**DATA LISTING**
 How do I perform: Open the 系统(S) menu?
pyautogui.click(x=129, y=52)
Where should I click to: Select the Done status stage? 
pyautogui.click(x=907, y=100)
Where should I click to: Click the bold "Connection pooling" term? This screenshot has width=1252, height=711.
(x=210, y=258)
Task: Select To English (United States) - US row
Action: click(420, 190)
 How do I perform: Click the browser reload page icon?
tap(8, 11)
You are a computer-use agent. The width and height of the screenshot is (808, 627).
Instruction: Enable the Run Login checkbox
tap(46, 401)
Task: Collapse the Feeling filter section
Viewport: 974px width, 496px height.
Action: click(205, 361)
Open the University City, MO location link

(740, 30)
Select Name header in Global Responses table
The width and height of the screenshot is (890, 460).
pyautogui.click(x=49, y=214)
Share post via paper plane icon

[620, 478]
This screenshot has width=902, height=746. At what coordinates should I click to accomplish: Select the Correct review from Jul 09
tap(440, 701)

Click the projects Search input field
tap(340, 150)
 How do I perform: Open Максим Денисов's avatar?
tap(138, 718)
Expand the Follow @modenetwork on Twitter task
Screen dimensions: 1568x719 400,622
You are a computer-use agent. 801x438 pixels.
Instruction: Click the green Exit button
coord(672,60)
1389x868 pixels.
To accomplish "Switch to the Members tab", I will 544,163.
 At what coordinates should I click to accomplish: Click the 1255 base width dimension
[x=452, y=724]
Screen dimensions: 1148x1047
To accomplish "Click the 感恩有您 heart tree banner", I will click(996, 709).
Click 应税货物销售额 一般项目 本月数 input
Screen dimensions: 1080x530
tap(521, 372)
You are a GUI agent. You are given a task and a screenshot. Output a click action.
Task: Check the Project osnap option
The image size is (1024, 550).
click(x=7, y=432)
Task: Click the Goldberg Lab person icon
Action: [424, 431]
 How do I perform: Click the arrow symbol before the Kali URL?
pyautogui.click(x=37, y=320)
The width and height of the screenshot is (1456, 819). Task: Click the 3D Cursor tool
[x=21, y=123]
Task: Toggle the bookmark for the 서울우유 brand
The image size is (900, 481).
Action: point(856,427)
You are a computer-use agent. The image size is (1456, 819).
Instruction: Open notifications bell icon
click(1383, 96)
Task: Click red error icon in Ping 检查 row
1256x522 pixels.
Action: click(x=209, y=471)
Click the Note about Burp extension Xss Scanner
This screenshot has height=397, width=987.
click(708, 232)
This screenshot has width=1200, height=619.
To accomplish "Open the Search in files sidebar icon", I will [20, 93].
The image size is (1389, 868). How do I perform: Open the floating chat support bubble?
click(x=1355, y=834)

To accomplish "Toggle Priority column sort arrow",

**REQUIRED WORK**
Copy the data above word for word, beginning with its first line and stopping after the line that contains "pyautogui.click(x=37, y=320)".

**WRITTEN ANSWER**
 How do I perform: Open the 系统(S) menu?
pyautogui.click(x=129, y=52)
Where should I click to: Select the Done status stage? 
pyautogui.click(x=907, y=100)
Where should I click to: Click the bold "Connection pooling" term? This screenshot has width=1252, height=711.
(x=210, y=258)
Task: Select To English (United States) - US row
Action: click(420, 190)
 How do I perform: Click the browser reload page icon?
tap(8, 11)
You are a computer-use agent. The width and height of the screenshot is (808, 627).
Instruction: Enable the Run Login checkbox
tap(46, 401)
Task: Collapse the Feeling filter section
Viewport: 974px width, 496px height.
Action: click(205, 361)
Open the University City, MO location link

(740, 30)
Select Name header in Global Responses table
The width and height of the screenshot is (890, 460).
pyautogui.click(x=49, y=214)
Share post via paper plane icon

[620, 478]
This screenshot has width=902, height=746. At what coordinates should I click to accomplish: Select the Correct review from Jul 09
tap(440, 701)

Click the projects Search input field
tap(340, 150)
 How do I perform: Open Максим Денисов's avatar?
tap(138, 718)
Expand the Follow @modenetwork on Twitter task
Screen dimensions: 1568x719 400,622
You are a computer-use agent. 801x438 pixels.
Instruction: Click the green Exit button
coord(672,60)
1389x868 pixels.
To accomplish "Switch to the Members tab", I will 544,163.
 At what coordinates should I click to accomplish: Click the 1255 base width dimension
[x=452, y=724]
Screen dimensions: 1148x1047
To accomplish "Click the 感恩有您 heart tree banner", I will click(996, 709).
Click 应税货物销售额 一般项目 本月数 input
Screen dimensions: 1080x530
tap(521, 372)
You are a GUI agent. You are given a task and a screenshot. Output a click action.
Task: Check the Project osnap option
The image size is (1024, 550).
click(x=7, y=432)
Task: Click the Goldberg Lab person icon
Action: [424, 431]
 How do I perform: Click the arrow symbol before the Kali URL?
pyautogui.click(x=37, y=320)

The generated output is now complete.